Teraz czas na SKOK Wesoła z Mysłowic na Śląsku. Dokumentację instytucji wertują trzy prokuratury, a w styczniu do pomocy wezwano Agencję Bezpieczeństwa Wewnętrznego. Straty szacuje się na 300 mln zł. Instytucję wystawiono na sprzedaż. SKOK w Mysłowicach powstał przy kopalni Wesoła, stąd nazwa Kasy, potem rozrósł się na 12 województw.
Głównymi beneficjentami było w sumie kilkanaście osób, powiązanych ze sobą kapitałowo lub rodzinnie. Można powiedzieć: układ towarzysko-biznesowy, decydujący o tym, kto dostanie milionowe pożyczki. Pierwsze skrzypce grał związkowiec z Solidarności, będący formalnie tylko członkiem rady nadzorczej. Jego syn był dyrektorem zarządzającym, synowa – kadrową, a brat synowej, wcześniej nauczyciel w podstawówce – prezesem. Ludzie SKOK od lat wspólnie biesiadowali z kilkoma pożyczkobiorcami i miejscowym establishmentem. A to nad Zalewem, a to w Karczmie Piwnej, a to w restauracjach dłużników.
Zaświadczenia o dochodach – będących podstawą oceny zdolności kredytowej klienta – traktowano, podobnie jak w Wołominie, swobodnie. Nikogo nie raził na przykład dokument potwierdzający zarobki za ostatnie trzy miesiące z widniejącą na nim datą zatrudnienia sprzed kilku dni. Ani nie dziwiło, że do wniosku o pożyczkę konsumpcyjną (prawie 2 mln zł) dołącza się kilka zaświadczeń wystawionych z datą wypłaty pożyczki, i to przez kilka różnych firm z terenu całej Polski.
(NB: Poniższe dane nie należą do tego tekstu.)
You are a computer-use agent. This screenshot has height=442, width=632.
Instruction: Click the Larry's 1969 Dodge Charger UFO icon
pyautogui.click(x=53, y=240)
Umowy zawierano – wynika z dat na nich widniejących – także w niedziele.
Duża ratka
Pieniądze przelewały się w jednym i tym samym kręgu osób już od lat. W 2009 r. Prokuratura Rejonowa w Myślenicach sama wyłowiła trzy kredyty na łącznie 9,5 mln zł. Potem kolejne trzy – na ponad 10 mln – znów w tej samej konfiguracji osobowej.